**What is required:** Copy the listing below word for word, keeping every line as it appears.

**Available data:**
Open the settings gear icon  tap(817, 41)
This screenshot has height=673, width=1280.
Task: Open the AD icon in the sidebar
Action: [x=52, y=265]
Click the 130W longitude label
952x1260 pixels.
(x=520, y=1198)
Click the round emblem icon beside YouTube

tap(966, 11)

**Answer for this exercise:**
Open the settings gear icon  tap(817, 41)
This screenshot has height=673, width=1280.
Task: Open the AD icon in the sidebar
Action: [x=52, y=265]
Click the 130W longitude label
952x1260 pixels.
(x=520, y=1198)
Click the round emblem icon beside YouTube

tap(966, 11)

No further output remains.